◆ 課題 1
出版社を辞めた体験談について、次の(a)〜(c)がその内容と一致するかどうかを「はい」か「いいえ」で答え、判断の根拠となる語句を体験談からそのまま引用せよ。(a) 筆者は東京に戻った後、ある出版社のアシスタントになった。(b) 筆者はその出版社で1か月ほど働いてから辞めた。(c) 筆者は辞めた後の失望から長い間立ち直れなかった。
◆ 課題 2
出版社を辞めた体験談を、示されている最後の文の続きから書き進めよ。

リゾートバイトが、終わりの時を迎えました。
リーダーから「まだ全然居てくれていいんだよ」と言われていましが、箱根で写真や物語と出会い、そして自分のやりたいことがなんとなくわかってきた僕は、早く東京に帰りたかったのです。

この時の目標は"ライターになって、数々の著名人の取材を世に出すこと"になっていました。
文章も書く、写真も撮る、著名人の魅力的な記事をつくって人に影響力を与えたい。そんな風に。

そして、東京に戻ってきた僕は、ある出版社のアシスタントに入ることができたのです。

とても嬉しかった。人生がこんなに自分の理想通りに行くなんて。

が、ここを1週間もしないで辞める事になります。

理由は、細かいことはチョコチョコあるのですが、この環境だと、ライターになるのにすごく時間がかかってしまうと思ったことと、アルバイトはたかがバイトの扱いなんだ。ということを思ったこと。

忍耐力がない。

どうしても我慢できなくて、辞めました。
1週間やってないのに我慢できない、1週間もやってないのに、自分勝手な判断と我がままで辞めてしまう。

1度辞めることをすると、本当に癖になります。

この時は結構ショックでした。
念願のところに入れさせてもらったのに、こんな自分の気分でサッと辞めてしまうんだな。と自分にかなり失望しました。

若かったのと楽天的なこともあったので、失望からはすぐに立ち上がり、「運命じゃなかっただけだ」と開き直ってました。まぁ、いつもそうだったんですが。

[保存済みデータセット項目]
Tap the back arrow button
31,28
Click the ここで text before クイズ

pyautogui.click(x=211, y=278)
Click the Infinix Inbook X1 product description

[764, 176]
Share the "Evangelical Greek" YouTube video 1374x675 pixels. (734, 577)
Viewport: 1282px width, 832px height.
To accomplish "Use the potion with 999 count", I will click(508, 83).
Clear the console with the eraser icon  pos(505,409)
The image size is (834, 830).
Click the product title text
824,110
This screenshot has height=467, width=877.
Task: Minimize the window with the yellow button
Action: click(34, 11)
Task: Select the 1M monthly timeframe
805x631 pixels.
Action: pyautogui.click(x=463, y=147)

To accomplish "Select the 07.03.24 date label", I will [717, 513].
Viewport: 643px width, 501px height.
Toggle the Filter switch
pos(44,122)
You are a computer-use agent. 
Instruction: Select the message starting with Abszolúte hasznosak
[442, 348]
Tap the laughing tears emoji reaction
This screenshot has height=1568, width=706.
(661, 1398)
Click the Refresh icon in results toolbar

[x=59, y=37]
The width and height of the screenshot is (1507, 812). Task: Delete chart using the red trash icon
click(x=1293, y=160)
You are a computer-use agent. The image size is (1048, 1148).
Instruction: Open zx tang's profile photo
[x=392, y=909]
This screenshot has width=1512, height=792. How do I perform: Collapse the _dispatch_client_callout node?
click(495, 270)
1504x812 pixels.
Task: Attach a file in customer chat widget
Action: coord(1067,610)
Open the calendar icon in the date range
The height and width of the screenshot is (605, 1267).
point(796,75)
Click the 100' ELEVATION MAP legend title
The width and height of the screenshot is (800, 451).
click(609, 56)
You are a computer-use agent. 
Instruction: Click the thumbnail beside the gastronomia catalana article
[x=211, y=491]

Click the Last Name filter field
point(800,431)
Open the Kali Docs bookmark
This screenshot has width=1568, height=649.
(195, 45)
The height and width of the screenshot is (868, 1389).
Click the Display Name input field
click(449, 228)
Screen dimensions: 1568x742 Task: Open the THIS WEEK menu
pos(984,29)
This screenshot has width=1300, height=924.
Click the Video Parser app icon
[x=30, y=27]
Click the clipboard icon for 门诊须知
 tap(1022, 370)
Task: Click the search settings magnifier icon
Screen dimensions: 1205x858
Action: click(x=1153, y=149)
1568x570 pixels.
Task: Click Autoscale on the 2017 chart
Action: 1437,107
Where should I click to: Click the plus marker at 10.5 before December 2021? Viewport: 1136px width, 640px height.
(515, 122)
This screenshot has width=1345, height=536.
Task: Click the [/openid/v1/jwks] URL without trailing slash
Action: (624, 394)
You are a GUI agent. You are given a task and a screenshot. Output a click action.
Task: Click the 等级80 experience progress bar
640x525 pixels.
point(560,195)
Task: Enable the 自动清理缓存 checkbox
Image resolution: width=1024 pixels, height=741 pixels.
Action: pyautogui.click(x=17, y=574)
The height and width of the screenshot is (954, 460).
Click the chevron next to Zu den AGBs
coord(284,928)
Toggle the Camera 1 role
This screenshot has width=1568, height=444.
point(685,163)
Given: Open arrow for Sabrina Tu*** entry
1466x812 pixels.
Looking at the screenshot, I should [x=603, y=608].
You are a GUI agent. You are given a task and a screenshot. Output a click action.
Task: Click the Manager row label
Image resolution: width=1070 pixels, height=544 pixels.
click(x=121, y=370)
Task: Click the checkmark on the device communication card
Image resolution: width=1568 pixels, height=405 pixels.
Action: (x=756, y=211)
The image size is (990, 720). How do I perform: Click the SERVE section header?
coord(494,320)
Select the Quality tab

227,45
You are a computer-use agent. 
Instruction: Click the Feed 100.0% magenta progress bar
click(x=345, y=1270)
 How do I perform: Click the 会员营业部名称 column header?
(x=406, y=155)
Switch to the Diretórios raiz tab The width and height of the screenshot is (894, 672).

◆ 解答 1
(a) はい。「東京に戻ってきた僕は、ある出版社のアシスタントに入ることができたのです」
(b) いいえ。「ここを1週間もしないで辞める事になります」
(c) いいえ。「失望からはすぐに立ち上がり」

◆ 解答 2
そこからは、ぐちゃぐちゃでした。

メインの居酒屋のバイトをやりながら缶詰工場で働いたり、トラックの積荷スタッフをやったり、なぜか「おくりびと」に影響されて葬儀屋で働いてみたり、居酒屋のバイト中、お金持ちそうなお客さんに「一緒に仕事しないか?」なんてテンション上がるような声をかけられたと思ったらネットワークビジネスの仕事だったり、もう何をやってるかわかりませんでした。

全部と言っていいほど1週間以内にやめました。

ネットワークビジネスの人がバイト先まで怒りに来たときは困りましたね。

バイトの面接に行って、受からせてもらったのに、初日直前に気分が変わって行くのをやめるとか、採用の電話に出なかったりとか、散々でした。

しかし
なぜなんでしょうね。
いつも仕事を辞めるとき、本当に青空なんです。
辞める仕事場からの帰り道、電話が鳴り止まずベッドで寝ている時、
どんなときも青空でした。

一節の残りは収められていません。